— start of Data in this exercise —

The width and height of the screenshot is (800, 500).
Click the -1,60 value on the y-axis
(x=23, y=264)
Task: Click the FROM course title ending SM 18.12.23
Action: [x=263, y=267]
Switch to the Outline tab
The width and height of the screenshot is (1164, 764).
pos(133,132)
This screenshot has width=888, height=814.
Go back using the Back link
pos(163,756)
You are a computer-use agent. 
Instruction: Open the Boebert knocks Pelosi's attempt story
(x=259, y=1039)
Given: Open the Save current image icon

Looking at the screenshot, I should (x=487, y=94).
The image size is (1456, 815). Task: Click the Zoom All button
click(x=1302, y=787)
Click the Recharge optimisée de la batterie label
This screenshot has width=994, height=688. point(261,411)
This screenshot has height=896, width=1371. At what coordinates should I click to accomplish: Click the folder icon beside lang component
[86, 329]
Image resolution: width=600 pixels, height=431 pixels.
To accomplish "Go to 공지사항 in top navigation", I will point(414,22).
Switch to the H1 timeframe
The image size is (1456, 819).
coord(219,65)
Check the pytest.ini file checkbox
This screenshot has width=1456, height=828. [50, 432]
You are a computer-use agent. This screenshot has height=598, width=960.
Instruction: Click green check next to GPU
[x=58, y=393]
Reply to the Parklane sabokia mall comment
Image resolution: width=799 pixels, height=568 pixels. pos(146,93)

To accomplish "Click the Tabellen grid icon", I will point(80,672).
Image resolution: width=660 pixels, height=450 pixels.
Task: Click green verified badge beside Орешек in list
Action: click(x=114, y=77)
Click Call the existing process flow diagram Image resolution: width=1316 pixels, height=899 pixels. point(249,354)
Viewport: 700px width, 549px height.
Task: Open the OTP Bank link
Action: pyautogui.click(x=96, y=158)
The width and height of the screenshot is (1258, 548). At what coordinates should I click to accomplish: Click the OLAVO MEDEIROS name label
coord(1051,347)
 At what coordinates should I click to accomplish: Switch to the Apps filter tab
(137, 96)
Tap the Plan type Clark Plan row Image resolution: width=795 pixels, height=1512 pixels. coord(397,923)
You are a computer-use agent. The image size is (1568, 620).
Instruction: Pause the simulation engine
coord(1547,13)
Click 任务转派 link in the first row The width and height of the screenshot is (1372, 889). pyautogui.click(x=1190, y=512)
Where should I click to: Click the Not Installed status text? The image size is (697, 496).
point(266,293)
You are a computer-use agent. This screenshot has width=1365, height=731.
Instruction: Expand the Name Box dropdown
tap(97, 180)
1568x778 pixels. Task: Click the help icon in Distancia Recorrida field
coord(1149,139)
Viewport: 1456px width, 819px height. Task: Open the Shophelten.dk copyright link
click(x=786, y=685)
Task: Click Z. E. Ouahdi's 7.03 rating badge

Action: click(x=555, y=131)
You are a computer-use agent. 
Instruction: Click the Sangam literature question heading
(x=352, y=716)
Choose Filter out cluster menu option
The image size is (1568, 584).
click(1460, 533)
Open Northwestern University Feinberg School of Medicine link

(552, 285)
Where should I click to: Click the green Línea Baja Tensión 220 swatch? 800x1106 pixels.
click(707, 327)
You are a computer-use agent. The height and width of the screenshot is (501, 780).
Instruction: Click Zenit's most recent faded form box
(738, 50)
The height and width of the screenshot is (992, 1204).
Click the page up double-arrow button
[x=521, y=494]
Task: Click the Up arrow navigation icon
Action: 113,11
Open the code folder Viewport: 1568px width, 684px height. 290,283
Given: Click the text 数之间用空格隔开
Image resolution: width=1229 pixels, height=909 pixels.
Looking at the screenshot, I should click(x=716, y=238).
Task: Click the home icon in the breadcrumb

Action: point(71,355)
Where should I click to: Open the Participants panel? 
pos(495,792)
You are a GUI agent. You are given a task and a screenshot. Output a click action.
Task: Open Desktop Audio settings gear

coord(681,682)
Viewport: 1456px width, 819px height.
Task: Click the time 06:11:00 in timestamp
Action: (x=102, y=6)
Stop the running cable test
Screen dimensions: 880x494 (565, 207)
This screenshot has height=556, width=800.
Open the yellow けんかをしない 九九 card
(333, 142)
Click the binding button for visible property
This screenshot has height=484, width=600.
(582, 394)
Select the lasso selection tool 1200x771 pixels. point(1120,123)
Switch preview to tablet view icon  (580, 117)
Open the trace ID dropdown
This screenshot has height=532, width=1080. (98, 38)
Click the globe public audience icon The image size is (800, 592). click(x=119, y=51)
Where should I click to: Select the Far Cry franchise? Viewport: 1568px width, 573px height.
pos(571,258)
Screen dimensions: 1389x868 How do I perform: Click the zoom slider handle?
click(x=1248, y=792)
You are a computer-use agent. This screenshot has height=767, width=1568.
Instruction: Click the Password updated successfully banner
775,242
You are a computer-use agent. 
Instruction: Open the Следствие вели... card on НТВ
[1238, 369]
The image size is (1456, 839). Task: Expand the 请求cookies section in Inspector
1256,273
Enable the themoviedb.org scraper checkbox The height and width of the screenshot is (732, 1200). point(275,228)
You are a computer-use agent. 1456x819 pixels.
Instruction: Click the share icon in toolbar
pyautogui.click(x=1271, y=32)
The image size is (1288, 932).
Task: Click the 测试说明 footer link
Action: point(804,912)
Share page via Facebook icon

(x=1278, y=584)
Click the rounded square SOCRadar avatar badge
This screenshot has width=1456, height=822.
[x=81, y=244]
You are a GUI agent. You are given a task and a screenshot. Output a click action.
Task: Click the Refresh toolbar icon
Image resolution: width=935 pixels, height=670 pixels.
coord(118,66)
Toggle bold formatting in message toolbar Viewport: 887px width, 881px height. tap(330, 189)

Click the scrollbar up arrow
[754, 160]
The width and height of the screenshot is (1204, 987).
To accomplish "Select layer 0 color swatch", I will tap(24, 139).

— end of Data in this exercise —

■ **Given request**
Rewrite all of the items above, replacing "scrollbar up arrow" with "scrollbar down arrow" and leaving everything else unchanged.

■ **Answer to the exercise**
The width and height of the screenshot is (800, 500).
Click the -1,60 value on the y-axis
(x=23, y=264)
Task: Click the FROM course title ending SM 18.12.23
Action: [x=263, y=267]
Switch to the Outline tab
The width and height of the screenshot is (1164, 764).
pos(133,132)
This screenshot has width=888, height=814.
Go back using the Back link
pos(163,756)
You are a computer-use agent. 
Instruction: Open the Boebert knocks Pelosi's attempt story
(x=259, y=1039)
Given: Open the Save current image icon

Looking at the screenshot, I should (x=487, y=94).
The image size is (1456, 815). Task: Click the Zoom All button
click(x=1302, y=787)
Click the Recharge optimisée de la batterie label
This screenshot has width=994, height=688. point(261,411)
This screenshot has height=896, width=1371. At what coordinates should I click to accomplish: Click the folder icon beside lang component
[86, 329]
Image resolution: width=600 pixels, height=431 pixels.
To accomplish "Go to 공지사항 in top navigation", I will point(414,22).
Switch to the H1 timeframe
The image size is (1456, 819).
coord(219,65)
Check the pytest.ini file checkbox
This screenshot has width=1456, height=828. [50, 432]
You are a computer-use agent. This screenshot has height=598, width=960.
Instruction: Click green check next to GPU
[x=58, y=393]
Reply to the Parklane sabokia mall comment
Image resolution: width=799 pixels, height=568 pixels. pos(146,93)

To accomplish "Click the Tabellen grid icon", I will point(80,672).
Image resolution: width=660 pixels, height=450 pixels.
Task: Click green verified badge beside Орешек in list
Action: click(x=114, y=77)
Click Call the existing process flow diagram Image resolution: width=1316 pixels, height=899 pixels. point(249,354)
Viewport: 700px width, 549px height.
Task: Open the OTP Bank link
Action: pyautogui.click(x=96, y=158)
The width and height of the screenshot is (1258, 548). At what coordinates should I click to accomplish: Click the OLAVO MEDEIROS name label
coord(1051,347)
 At what coordinates should I click to accomplish: Switch to the Apps filter tab
(137, 96)
Tap the Plan type Clark Plan row Image resolution: width=795 pixels, height=1512 pixels. coord(397,923)
You are a computer-use agent. The image size is (1568, 620).
Instruction: Pause the simulation engine
coord(1547,13)
Click 任务转派 link in the first row The width and height of the screenshot is (1372, 889). pyautogui.click(x=1190, y=512)
Where should I click to: Click the Not Installed status text? The image size is (697, 496).
point(266,293)
You are a computer-use agent. This screenshot has width=1365, height=731.
Instruction: Expand the Name Box dropdown
tap(97, 180)
1568x778 pixels. Task: Click the help icon in Distancia Recorrida field
coord(1149,139)
Viewport: 1456px width, 819px height. Task: Open the Shophelten.dk copyright link
click(x=786, y=685)
Task: Click Z. E. Ouahdi's 7.03 rating badge

Action: click(x=555, y=131)
You are a computer-use agent. 
Instruction: Click the Sangam literature question heading
(x=352, y=716)
Choose Filter out cluster menu option
The image size is (1568, 584).
click(1460, 533)
Open Northwestern University Feinberg School of Medicine link

(552, 285)
Where should I click to: Click the green Línea Baja Tensión 220 swatch? 800x1106 pixels.
click(707, 327)
You are a computer-use agent. The height and width of the screenshot is (501, 780).
Instruction: Click Zenit's most recent faded form box
(738, 50)
The height and width of the screenshot is (992, 1204).
Click the page up double-arrow button
[x=521, y=494]
Task: Click the Up arrow navigation icon
Action: 113,11
Open the code folder Viewport: 1568px width, 684px height. 290,283
Given: Click the text 数之间用空格隔开
Image resolution: width=1229 pixels, height=909 pixels.
Looking at the screenshot, I should click(x=716, y=238).
Task: Click the home icon in the breadcrumb

Action: point(71,355)
Where should I click to: Open the Participants panel? 
pos(495,792)
You are a GUI agent. You are given a task and a screenshot. Output a click action.
Task: Open Desktop Audio settings gear

coord(681,682)
Viewport: 1456px width, 819px height.
Task: Click the time 06:11:00 in timestamp
Action: (x=102, y=6)
Stop the running cable test
Screen dimensions: 880x494 (565, 207)
This screenshot has height=556, width=800.
Open the yellow けんかをしない 九九 card
(333, 142)
Click the binding button for visible property
This screenshot has height=484, width=600.
(582, 394)
Select the lasso selection tool 1200x771 pixels. point(1120,123)
Switch preview to tablet view icon  (580, 117)
Open the trace ID dropdown
This screenshot has height=532, width=1080. (98, 38)
Click the globe public audience icon The image size is (800, 592). click(x=119, y=51)
Where should I click to: Select the Far Cry franchise? Viewport: 1568px width, 573px height.
pos(571,258)
Screen dimensions: 1389x868 How do I perform: Click the zoom slider handle?
click(x=1248, y=792)
You are a computer-use agent. This screenshot has height=767, width=1568.
Instruction: Click the Password updated successfully banner
775,242
You are a computer-use agent. 
Instruction: Open the Следствие вели... card on НТВ
[1238, 369]
The image size is (1456, 839). Task: Expand the 请求cookies section in Inspector
1256,273
Enable the themoviedb.org scraper checkbox The height and width of the screenshot is (732, 1200). point(275,228)
You are a computer-use agent. 1456x819 pixels.
Instruction: Click the share icon in toolbar
pyautogui.click(x=1271, y=32)
The image size is (1288, 932).
Task: Click the 测试说明 footer link
Action: point(804,912)
Share page via Facebook icon

(x=1278, y=584)
Click the rounded square SOCRadar avatar badge
This screenshot has width=1456, height=822.
[x=81, y=244]
You are a GUI agent. You are given a task and a screenshot. Output a click action.
Task: Click the Refresh toolbar icon
Image resolution: width=935 pixels, height=670 pixels.
coord(118,66)
Toggle bold formatting in message toolbar Viewport: 887px width, 881px height. tap(330, 189)

Click the scrollbar down arrow
[754, 160]
The width and height of the screenshot is (1204, 987).
To accomplish "Select layer 0 color swatch", I will tap(24, 139).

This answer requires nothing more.